If I were to ask you about situations where you had fallen or had an accident, ones where you were not badly hurt, how many of those incidents did you or others find funny?
I’m sure we could all think of lots of examples, I certainly can. I’m going to share one of those examples with you now:
I was about 16 or 17 and headed home after work on a stormy night with gale-force winds. I was an office junior in a legal office and on my way to the bus station I had to drop themail off at the Post Office. Rushing for my bus, coming out of the Post Office which was next to the bus station, I was swept up by a huge gust of wind from behind pushing me forward and into the path of the admittedly stationary bus. It was certainly one way to catch the bus which wasn’t going anywhere until I moved.
I sprained my ankle and was off work for 2 weeks, but you have to admit it’s a funny scenario.
My more recent experience where I fell and broke my wrist alongside a recent post by Sadje about whether or not we find such accidents amusing and why we laugh when we do have prompted today’s post.
I think when most people fall they are more concerned with whether or not they were seen and how embarrassed they feel. Even if we don’t get hurt, we do tend to hurt our pride. If you were the person to fall, would you shout at someone laughing at your misfortune? My reflections took me back down memory lane to a time in my early 20s when, with a colleague, we saw someone trip/slip off the pavement onto the road.

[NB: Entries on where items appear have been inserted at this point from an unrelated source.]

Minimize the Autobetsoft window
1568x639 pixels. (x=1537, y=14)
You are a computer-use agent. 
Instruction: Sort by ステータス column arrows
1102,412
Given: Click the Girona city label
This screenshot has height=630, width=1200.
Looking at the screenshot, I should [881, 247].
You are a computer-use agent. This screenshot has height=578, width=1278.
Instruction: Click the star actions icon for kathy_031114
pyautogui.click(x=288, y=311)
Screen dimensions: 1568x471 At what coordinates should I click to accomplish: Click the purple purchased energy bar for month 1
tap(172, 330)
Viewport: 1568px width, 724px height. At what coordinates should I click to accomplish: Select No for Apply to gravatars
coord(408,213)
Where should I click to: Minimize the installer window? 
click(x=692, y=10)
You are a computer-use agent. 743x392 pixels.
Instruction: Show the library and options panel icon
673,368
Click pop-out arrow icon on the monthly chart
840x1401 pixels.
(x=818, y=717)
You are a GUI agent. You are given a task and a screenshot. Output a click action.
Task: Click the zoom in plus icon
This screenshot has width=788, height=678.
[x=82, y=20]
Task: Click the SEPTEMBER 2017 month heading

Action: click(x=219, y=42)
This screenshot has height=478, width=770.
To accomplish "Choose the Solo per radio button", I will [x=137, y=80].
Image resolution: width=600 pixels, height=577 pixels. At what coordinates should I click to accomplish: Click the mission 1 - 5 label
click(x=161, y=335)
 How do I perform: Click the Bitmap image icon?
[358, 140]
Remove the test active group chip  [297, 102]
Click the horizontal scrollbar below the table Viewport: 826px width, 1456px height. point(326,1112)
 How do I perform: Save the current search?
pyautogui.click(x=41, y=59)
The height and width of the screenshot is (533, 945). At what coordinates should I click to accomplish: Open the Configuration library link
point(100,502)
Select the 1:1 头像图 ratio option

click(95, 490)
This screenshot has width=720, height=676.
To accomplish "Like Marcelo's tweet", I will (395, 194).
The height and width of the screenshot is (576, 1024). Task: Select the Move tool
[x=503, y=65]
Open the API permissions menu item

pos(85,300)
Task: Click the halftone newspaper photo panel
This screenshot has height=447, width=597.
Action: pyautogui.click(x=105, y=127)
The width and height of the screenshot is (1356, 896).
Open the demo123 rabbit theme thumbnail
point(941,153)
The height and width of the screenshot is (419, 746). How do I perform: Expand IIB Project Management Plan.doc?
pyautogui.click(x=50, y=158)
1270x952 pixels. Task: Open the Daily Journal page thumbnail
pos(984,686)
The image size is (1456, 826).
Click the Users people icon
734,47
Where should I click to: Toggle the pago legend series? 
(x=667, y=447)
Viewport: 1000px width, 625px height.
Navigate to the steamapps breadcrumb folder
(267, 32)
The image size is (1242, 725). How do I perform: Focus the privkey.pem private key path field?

It was a cold, wet winter’s evening. My colleague and I we’re standing behind a man and his young daughter at the traffic lights waiting to cross the road. The man was obviously in a hurry and as he went to step off the pavement and onto the road, his foot slipped and although he didn’t fall he did wobble a bit. I must admit we found this hilarious and we couldn’t stop laughing.
The next thing the man spun round and started shouting at us for laughing at him. He told us to grow up and that we should know that we should not be laughing at other people’s misfortunes. He also suggested that we should not make him look foolish in front of his daughter. I think we retorted that he was the one setting the bad example.
Were we wrong to laugh at someone slipping or was the said gentleman over sensitive?
My feeling is probably a bit of both. We do find some accidents funny, and I wonder if its more about the extent to which we can laugh at ourselves. If we can find the funny side in misfortune then we are less likely to get upset when others laugh at us in such situations, which can sometimes appear like something from a cartoon. I like to think that we’re laughing with the people rather than laughing at them. I don’t think anyone laughed when I fell recently, but I was more concerned with how many people were around as witnesses. I don’t think I’d have been bothered if they laughed – probably laugh with them.
I chose to believe that the gentleman discussed above is one of those people who cannot take a joke and is unable to laugh at themselves.
If I can see the funny in my being picked up by the wind and dumped in front of a bus and would not be upset by others seeing the funny side of the view unfolding in front of them, then I can’t see why I shouldn’t be able to laugh when I see something funny, particularly when the said gentlemen was unhurt apart from maybe his pride.
So how about you? What do you find funny? Let me know in the comments.